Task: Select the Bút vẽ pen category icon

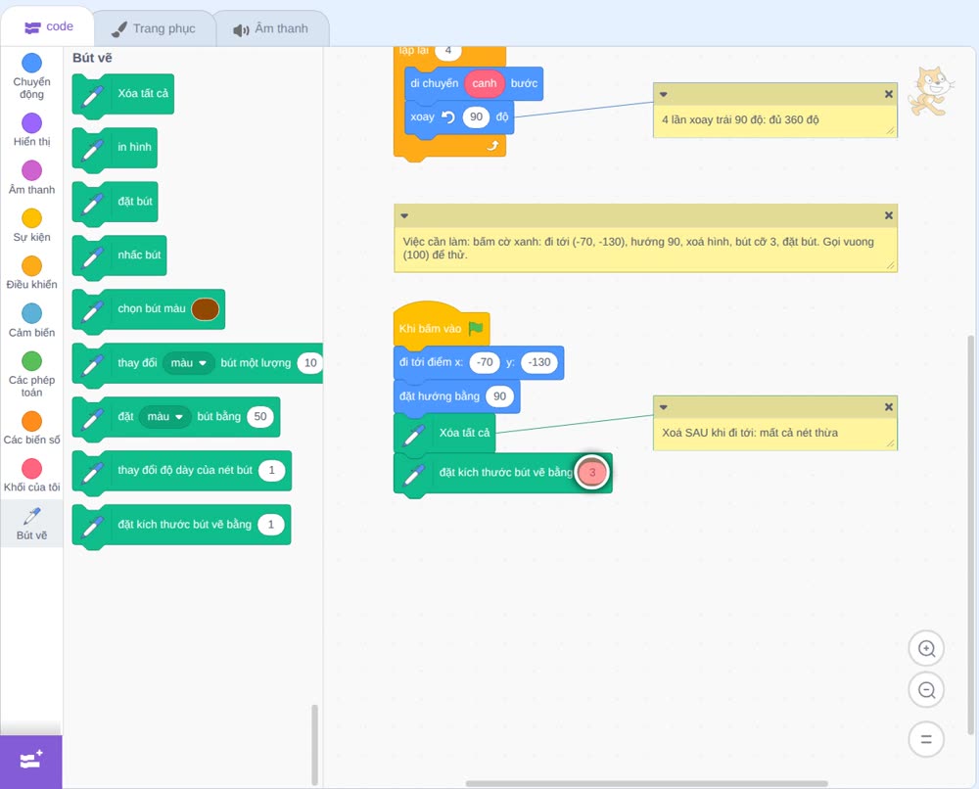Action: click(32, 516)
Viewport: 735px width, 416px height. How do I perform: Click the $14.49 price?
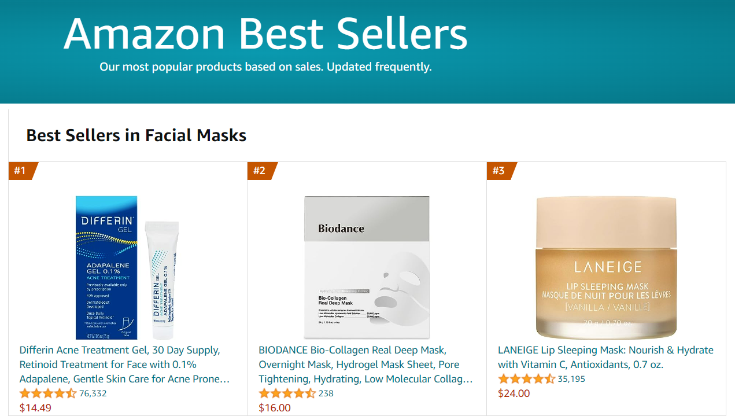click(35, 408)
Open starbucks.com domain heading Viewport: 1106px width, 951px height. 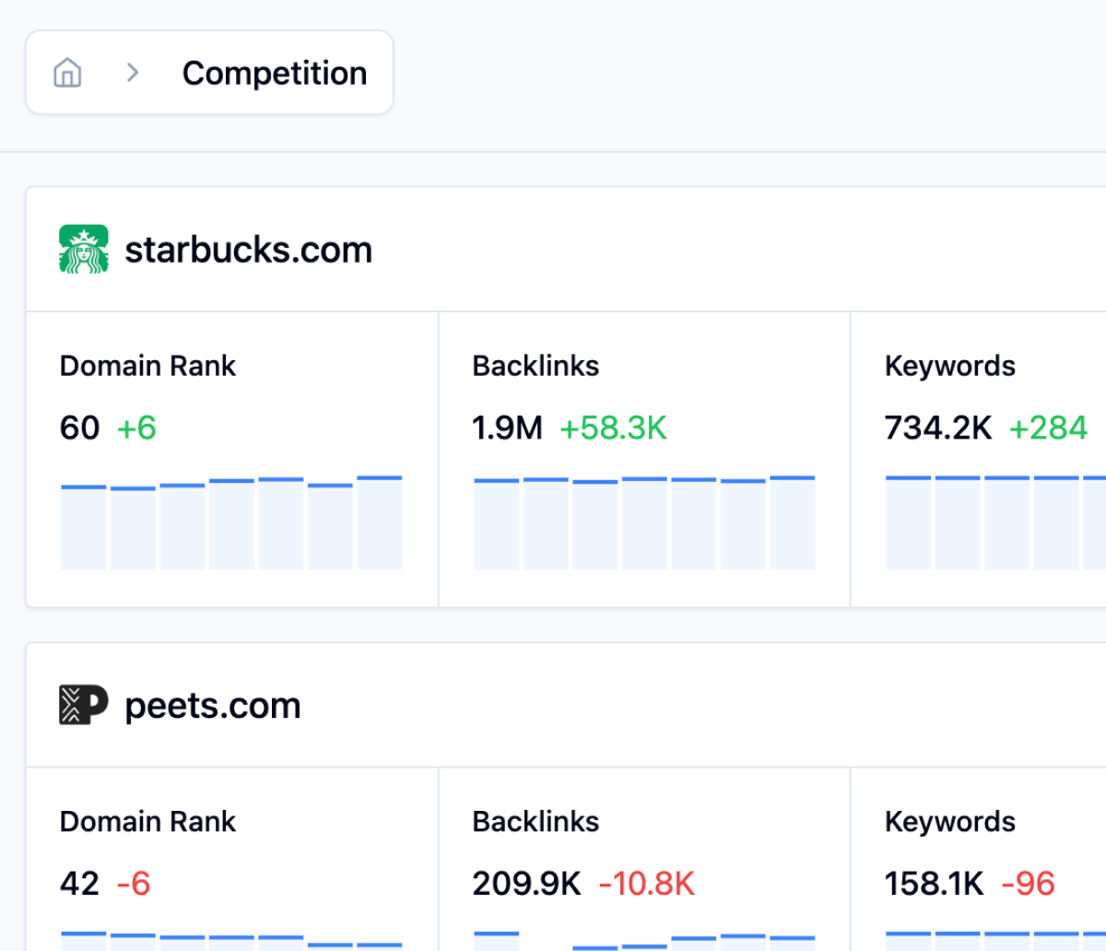point(248,250)
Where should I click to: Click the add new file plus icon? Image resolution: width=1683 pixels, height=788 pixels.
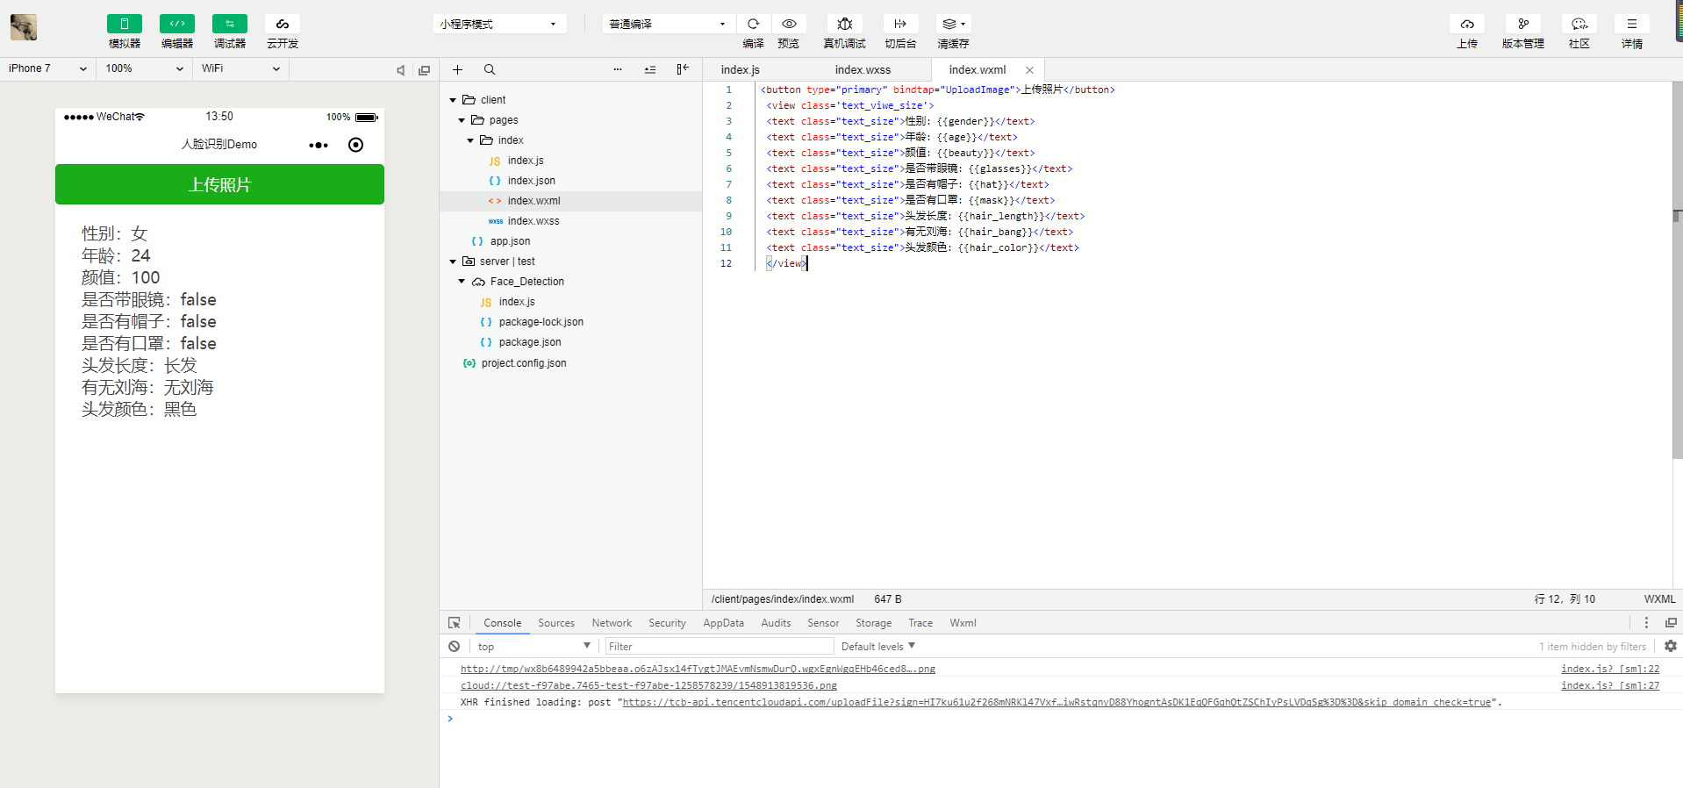[x=457, y=69]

- - - -

◆ **Exercise details**
Leave out every picture and write out exactly the lines running from the line containing "Where should I" to the end of the listing above.

◆ **Answer section**
Where should I click to: Click the add new file plus icon? Image resolution: width=1683 pixels, height=788 pixels.
[x=457, y=69]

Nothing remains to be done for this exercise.